* Exercise description: From the very first line down to the line containing "Click the envelope mail icon", write out the material exactly as it appears, and no more.

━━━ Source data ━━━

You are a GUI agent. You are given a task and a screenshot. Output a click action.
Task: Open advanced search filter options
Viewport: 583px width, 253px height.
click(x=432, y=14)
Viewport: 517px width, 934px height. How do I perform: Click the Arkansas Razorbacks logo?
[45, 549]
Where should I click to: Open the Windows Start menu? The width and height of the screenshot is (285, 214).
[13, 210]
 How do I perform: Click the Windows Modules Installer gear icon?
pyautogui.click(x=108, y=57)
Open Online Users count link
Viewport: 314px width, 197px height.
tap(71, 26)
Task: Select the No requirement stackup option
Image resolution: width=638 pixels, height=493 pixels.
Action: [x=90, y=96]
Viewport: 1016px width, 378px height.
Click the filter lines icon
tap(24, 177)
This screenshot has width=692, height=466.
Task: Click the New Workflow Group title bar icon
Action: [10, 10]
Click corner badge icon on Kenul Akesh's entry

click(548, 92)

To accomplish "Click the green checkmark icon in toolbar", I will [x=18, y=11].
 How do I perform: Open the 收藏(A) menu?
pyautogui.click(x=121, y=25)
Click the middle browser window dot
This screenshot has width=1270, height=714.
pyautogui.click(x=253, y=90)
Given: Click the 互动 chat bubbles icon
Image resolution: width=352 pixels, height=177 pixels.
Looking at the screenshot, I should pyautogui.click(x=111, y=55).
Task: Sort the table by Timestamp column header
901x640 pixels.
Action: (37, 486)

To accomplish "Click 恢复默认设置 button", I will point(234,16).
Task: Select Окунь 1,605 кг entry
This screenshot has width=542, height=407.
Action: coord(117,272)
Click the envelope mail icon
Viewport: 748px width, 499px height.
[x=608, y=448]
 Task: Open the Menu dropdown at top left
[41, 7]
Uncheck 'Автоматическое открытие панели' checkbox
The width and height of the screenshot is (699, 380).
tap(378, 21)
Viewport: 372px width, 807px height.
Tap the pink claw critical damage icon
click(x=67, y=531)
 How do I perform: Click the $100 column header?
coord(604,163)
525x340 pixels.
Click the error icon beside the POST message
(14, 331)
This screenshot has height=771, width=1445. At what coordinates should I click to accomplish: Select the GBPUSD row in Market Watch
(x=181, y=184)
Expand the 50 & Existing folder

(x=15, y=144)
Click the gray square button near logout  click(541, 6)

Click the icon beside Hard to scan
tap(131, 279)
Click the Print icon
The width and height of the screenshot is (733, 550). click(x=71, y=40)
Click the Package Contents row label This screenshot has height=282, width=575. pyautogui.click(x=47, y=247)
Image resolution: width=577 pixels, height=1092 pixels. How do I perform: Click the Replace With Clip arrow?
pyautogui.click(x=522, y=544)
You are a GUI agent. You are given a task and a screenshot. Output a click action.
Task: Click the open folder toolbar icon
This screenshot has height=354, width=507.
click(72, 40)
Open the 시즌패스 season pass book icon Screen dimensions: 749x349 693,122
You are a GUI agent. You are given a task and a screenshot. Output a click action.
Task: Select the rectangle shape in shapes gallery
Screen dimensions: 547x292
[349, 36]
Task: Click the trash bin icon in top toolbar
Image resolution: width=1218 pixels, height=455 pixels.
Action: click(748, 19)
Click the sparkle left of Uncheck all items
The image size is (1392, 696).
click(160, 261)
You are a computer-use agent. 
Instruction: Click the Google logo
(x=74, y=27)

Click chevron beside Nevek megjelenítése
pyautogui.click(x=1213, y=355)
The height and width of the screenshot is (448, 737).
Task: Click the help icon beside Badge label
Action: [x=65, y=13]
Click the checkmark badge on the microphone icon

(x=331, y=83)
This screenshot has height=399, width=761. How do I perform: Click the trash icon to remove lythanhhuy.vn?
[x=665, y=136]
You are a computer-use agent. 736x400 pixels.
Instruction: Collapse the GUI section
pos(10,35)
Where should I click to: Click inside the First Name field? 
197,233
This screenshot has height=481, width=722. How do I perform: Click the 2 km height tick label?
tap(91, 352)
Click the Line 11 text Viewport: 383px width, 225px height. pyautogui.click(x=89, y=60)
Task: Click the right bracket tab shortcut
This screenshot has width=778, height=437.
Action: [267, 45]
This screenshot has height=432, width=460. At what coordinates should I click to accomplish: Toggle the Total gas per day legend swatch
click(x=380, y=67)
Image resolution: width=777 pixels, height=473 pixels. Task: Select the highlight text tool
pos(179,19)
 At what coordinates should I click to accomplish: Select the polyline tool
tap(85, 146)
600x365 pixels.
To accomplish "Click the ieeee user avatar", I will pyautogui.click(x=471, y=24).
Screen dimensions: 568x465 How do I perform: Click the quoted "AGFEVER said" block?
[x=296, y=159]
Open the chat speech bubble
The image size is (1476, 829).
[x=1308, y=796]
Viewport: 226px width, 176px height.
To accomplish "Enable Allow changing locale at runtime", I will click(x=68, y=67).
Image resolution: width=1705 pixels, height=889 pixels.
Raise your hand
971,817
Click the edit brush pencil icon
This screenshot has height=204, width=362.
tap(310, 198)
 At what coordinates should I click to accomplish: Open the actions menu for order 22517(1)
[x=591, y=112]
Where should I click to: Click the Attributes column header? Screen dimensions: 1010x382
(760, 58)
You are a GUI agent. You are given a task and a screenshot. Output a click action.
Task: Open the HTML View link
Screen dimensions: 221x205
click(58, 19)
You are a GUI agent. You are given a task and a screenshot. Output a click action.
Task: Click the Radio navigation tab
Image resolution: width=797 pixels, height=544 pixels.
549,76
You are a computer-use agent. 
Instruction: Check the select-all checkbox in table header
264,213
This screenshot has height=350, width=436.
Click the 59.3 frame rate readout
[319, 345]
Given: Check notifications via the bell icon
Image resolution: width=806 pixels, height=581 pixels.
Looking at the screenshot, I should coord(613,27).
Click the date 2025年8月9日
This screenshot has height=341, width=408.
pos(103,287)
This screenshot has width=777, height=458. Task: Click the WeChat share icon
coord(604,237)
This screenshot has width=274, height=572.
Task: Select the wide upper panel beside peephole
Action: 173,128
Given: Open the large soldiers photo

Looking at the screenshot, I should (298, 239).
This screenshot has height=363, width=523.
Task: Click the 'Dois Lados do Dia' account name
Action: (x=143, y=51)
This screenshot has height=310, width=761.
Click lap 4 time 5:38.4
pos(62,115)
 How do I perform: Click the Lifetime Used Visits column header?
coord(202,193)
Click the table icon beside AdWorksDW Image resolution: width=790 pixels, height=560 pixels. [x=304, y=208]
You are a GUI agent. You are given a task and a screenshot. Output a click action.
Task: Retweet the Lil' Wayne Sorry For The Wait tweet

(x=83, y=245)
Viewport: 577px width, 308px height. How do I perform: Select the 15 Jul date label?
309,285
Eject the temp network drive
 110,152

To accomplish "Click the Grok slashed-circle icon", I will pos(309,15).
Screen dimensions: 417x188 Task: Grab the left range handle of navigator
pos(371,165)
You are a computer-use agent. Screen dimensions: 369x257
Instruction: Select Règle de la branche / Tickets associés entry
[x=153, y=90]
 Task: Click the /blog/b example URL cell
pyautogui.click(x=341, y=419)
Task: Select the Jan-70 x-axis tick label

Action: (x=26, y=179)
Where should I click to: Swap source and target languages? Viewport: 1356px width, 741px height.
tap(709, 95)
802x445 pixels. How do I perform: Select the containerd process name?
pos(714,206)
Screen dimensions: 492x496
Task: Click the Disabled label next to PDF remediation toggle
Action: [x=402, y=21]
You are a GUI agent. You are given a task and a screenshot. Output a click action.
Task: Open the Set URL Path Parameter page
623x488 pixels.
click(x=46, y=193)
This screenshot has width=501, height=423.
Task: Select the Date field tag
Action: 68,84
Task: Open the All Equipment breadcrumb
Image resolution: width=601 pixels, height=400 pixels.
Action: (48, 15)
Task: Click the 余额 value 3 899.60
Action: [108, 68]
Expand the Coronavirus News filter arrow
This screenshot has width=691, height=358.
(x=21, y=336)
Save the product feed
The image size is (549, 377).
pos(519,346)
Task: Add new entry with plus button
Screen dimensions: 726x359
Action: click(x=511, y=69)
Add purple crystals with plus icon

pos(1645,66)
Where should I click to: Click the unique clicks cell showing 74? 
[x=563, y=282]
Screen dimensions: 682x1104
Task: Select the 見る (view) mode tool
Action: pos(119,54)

━━━

* Worked solution:
You are a GUI agent. You are given a task and a screenshot. Output a click action.
Task: Open advanced search filter options
Viewport: 583px width, 253px height.
click(x=432, y=14)
Viewport: 517px width, 934px height. How do I perform: Click the Arkansas Razorbacks logo?
[45, 549]
Where should I click to: Open the Windows Start menu? The width and height of the screenshot is (285, 214).
[13, 210]
 How do I perform: Click the Windows Modules Installer gear icon?
pyautogui.click(x=108, y=57)
Open Online Users count link
Viewport: 314px width, 197px height.
tap(71, 26)
Task: Select the No requirement stackup option
Image resolution: width=638 pixels, height=493 pixels.
Action: [x=90, y=96]
Viewport: 1016px width, 378px height.
Click the filter lines icon
tap(24, 177)
This screenshot has width=692, height=466.
Task: Click the New Workflow Group title bar icon
Action: [10, 10]
Click corner badge icon on Kenul Akesh's entry

click(548, 92)

To accomplish "Click the green checkmark icon in toolbar", I will [x=18, y=11].
 How do I perform: Open the 收藏(A) menu?
pyautogui.click(x=121, y=25)
Click the middle browser window dot
This screenshot has width=1270, height=714.
pyautogui.click(x=253, y=90)
Given: Click the 互动 chat bubbles icon
Image resolution: width=352 pixels, height=177 pixels.
Looking at the screenshot, I should pyautogui.click(x=111, y=55).
Task: Sort the table by Timestamp column header
901x640 pixels.
Action: (37, 486)

To accomplish "Click 恢复默认设置 button", I will point(234,16).
Task: Select Окунь 1,605 кг entry
This screenshot has width=542, height=407.
Action: coord(117,272)
Click the envelope mail icon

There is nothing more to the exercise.